According to the World Health Organization’s estimation in 2010, proclaimed in Vision 2020, “Global Initiative for the Elimination of Avoidable blindness 2020”, there were 285 million visually impaired persons in the world out of them 39 million are blind. Cataract is the major cause of blindness (51%) and is responsible for one third of visual impairment (33%) [1]. Cataract blindness presents an enormous problem in terms of public health burden, economic loss and social burden.

At present rapid visual rehabilitation is the main objective of the cataract surgery with optimum uncorrected visual acuity and with minimum postoperative astigmatism [2]. The final postoperative visual acuity is dependent on the pre-existing corneal astigmatism, accurate biometry, intraocular lens (IOL) power calculation and surgically induced astigmatism. The main determining factor to achieve the desired refractive outcome after cataract surgery is the accurate measurement of axial length (AL). The preoperative and the postoperative ultrasound biometry demonstrated that 54% of the error in predicted refraction after implantation of an IOL is attributed to axial length measurement errors, 8% to corneal power measurement errors, and 38% to errors in the estimation of the postoperative anterior chamber depth [3]. An error of 100 μm in axial length measurements lead to about 0.28 diopter (D) of postoperative refractive error [4].

A significant amount of the clinical research consider women and men in a sex neutral form as patients, implicating thereby that the population is considered as homogenous and that the results have validity for both sexes. Even when calculating the power of the intraocular lens to be implanted during cataract surgery, different formulae are used in a unisex manner, the same for women and men [5]. Richards et al. found that using the same surgical procedure and the same calculation of the power of the implanted lens, the results for women were worse than for men. He recommended that special care be taken when implanting an intraocular lens in a female patient, especially in the accuracy of measurement of the axial length [6].

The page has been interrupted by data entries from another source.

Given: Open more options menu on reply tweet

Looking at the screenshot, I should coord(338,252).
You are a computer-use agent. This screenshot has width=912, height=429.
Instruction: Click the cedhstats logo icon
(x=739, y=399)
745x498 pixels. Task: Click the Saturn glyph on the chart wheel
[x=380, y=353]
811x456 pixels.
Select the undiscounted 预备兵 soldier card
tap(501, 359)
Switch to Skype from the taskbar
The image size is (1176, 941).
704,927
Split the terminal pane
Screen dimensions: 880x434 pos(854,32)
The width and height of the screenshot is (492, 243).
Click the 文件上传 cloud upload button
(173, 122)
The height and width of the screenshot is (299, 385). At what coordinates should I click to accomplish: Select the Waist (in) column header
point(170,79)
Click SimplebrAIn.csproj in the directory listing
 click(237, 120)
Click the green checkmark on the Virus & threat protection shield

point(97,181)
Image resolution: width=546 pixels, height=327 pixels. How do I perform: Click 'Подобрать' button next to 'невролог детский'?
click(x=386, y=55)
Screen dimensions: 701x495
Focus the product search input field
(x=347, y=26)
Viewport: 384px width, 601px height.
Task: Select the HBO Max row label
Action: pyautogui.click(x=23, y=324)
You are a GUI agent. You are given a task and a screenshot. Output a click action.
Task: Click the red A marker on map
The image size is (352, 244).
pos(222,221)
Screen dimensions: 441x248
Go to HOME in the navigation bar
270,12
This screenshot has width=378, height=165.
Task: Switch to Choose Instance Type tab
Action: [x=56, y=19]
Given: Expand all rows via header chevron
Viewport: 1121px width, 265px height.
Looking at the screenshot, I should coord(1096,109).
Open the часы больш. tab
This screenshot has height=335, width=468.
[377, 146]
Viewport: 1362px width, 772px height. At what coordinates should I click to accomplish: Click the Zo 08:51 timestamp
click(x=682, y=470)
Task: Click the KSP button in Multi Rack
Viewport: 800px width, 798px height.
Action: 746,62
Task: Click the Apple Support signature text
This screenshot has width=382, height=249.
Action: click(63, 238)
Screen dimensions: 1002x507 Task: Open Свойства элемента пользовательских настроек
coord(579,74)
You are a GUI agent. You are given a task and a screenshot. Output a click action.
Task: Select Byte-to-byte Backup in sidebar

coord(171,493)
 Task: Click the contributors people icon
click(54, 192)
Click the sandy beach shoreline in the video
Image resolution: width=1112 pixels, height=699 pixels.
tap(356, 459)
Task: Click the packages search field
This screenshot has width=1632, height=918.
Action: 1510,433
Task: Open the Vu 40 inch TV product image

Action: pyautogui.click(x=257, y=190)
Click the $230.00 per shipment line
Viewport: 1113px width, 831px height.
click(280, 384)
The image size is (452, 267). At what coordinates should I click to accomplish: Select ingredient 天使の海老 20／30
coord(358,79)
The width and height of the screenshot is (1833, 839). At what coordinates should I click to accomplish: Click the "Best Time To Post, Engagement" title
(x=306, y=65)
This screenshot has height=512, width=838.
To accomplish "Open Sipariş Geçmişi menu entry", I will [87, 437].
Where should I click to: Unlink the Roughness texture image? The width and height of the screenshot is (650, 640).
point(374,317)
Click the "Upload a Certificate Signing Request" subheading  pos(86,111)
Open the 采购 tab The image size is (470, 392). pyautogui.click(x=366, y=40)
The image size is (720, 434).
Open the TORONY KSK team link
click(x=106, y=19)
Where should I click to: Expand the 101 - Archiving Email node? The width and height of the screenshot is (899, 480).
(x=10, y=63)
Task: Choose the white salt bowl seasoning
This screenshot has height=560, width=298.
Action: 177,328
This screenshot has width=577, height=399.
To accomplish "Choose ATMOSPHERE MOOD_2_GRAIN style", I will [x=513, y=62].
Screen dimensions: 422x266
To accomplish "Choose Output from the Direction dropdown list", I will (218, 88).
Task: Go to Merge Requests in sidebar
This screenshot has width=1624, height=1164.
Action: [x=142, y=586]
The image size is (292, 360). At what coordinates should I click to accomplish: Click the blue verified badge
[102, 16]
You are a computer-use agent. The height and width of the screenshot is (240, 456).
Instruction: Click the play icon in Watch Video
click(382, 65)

Since the biometric indices can be influenced by gender, race and genetics, their differences across different population would help to determine the distribution of these parameters in different area. This study was undertaken focusing on axial length, corneal curvature and power of the intraocular lens in elderly Nepalese patients and particularly on possible differences between women and men.

2. Materials and Methods

A hospital-based retrospective study was carried out in the Department of Ophthalmology, Manipal Teaching Hospital, Pokhara from June 2010 to December 2013. We reviewed medical data on patients admitted for routine cataract surgery from 520 patients. Routine cataracts were defined as cataracts occurring with no associated pathology which could possibly affect the measurements or distort the anatomy of the eye. Patients with corneal disease, extensive pterygium, previous ocular surgeries, high myopia with posterior staphyloma, glaucoma and previous ocular trauma were excluded from the study. All the patients had undergone complete ophthalmologic examination including visual acuity, refraction, slit-lamp examination, tonometry, keratometry, ultrasound A-scan and B-scan if required. Axial length was measured using A-scan (Palmscam AP200). Keratometric data were collected using Bausch and Lomb keratometer (AppaSamy). The Sanders-Retzlaff-Kraff (SRK/II) linear regression formula was used for IOL power calculation in all cases and ‘A’ constant of 118.5 was used. Preceding the study, ethical approval from the institutional research ethical committee was taken. Data were collected and analyzed using statistical software SPSS version 16. The student t-test was applied to determine the difference between two independent means. A ‘p’ value less than 0.05 was considered statistically significant.

3. Results

Out of 520 patients, 228 were female and 292 were male. Table 1 lists the overall demographic characteristics of the patients. The mean age of the female subjects undergoing cataract surgery was 69.54±10.83 years whereas it was 66.97±12.76 years in males. Majority (62.3%) of the patients reported at the age between 60-79 years. Overall, the mean axial length was 22.96±0.95 mm and ranged from 18-29.5 mm.

Table 1. Descriptive statistics of Age, Axial Length, Keratometric values and IOL Power

Gender based comparison revealed significant difference in age, axial length, keratometric values and IOL power (p<0.05, Table 2). Females had significantly shorter axial length compared to males (22.85 mm versus 23.04 mm, p=0.023). Women had significantly steeper cornea than men (p=0.02, Table 2).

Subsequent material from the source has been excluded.